"It would take twice the age of the universe to break the code"
Ralph Simpson, Retired Computer Expert and Enigma Historian.
“Arthur Scherbius, Enigma Machine Inventor.” June 10, 1913
Source: sciencesource.com
“The Germans recognized when they were constructing (in their view) an invulnerable set of machines, that of course in wartime they would be open to capture and therefore locally and temporarily they would be read. But they also felt that the mere local (by which I mean reading one key instead of another key) and temporary reading (in other words that would complete your fundamental knowledge of the machine) wouldn't help you to read it regularly and daily. And they were right... that would have been impossible.”

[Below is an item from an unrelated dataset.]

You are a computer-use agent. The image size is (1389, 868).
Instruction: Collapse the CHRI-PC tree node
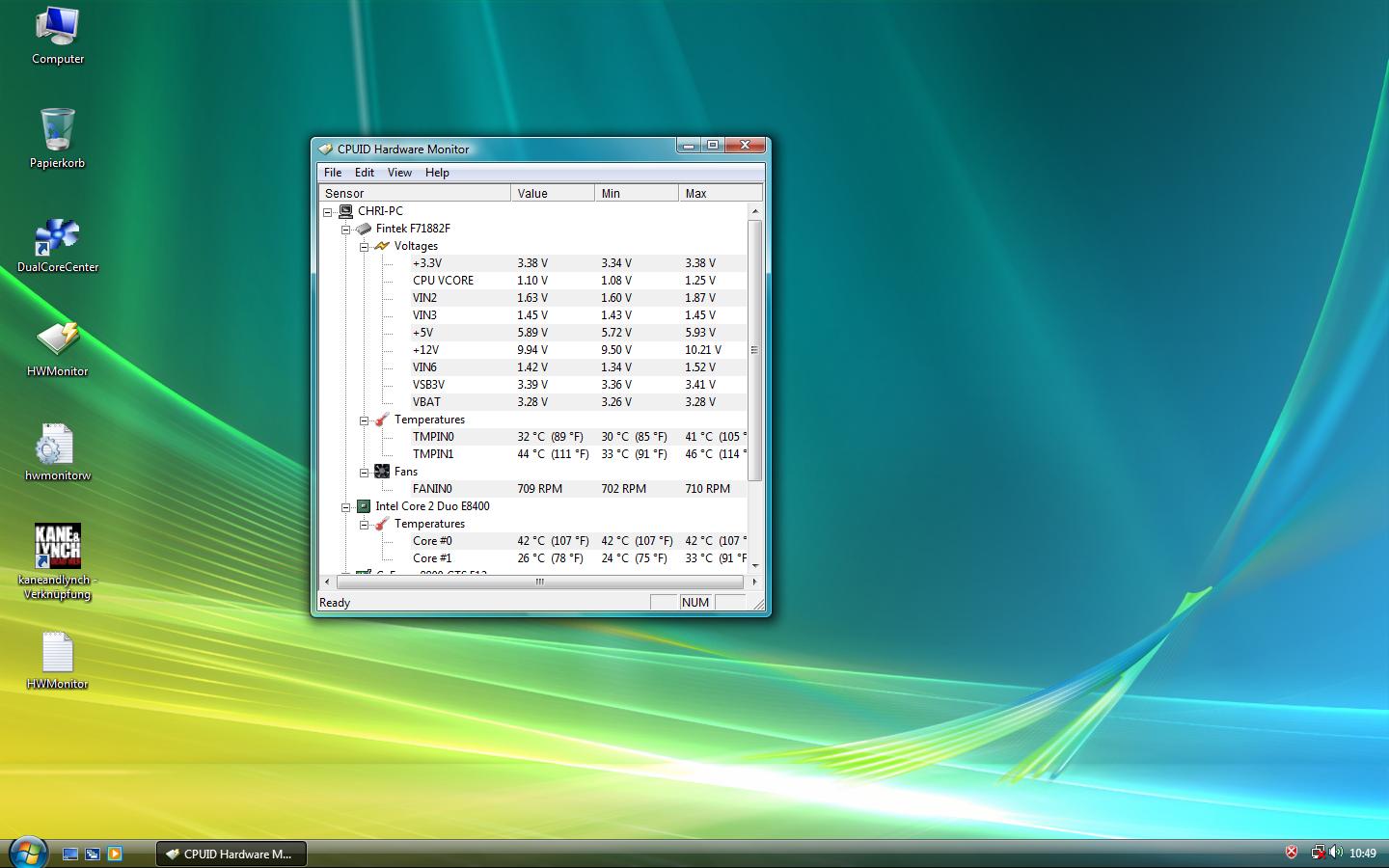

-Sir Harry Hinsley, Historian, Codebreaker at Bletchley Park during WWII
At the end of WWI, German inventor Arthur Scherbius created the Handelsmachine, a rotor-based cipher machine that created extremely complicated codes. This apparatus went through various advancements until becoming the Enigma in 1923. Confident the various Enigma machines would allow for shielded, clear communication, each branch of the Axis militaries used these devices during WWII to encode communications into an “unbreakable” code. This kept vital military information from their enemies, and though at times during WWII Germany suspected Enigma materials had been captured, Germany maintained that the Enigma code was an impenetrable barrier.
"The total number of ways in which the Enigma machine can be configured for any particular message is 150,000,000,000,000. So it was an enormous complexity which was why the Germans thought it was completely safe."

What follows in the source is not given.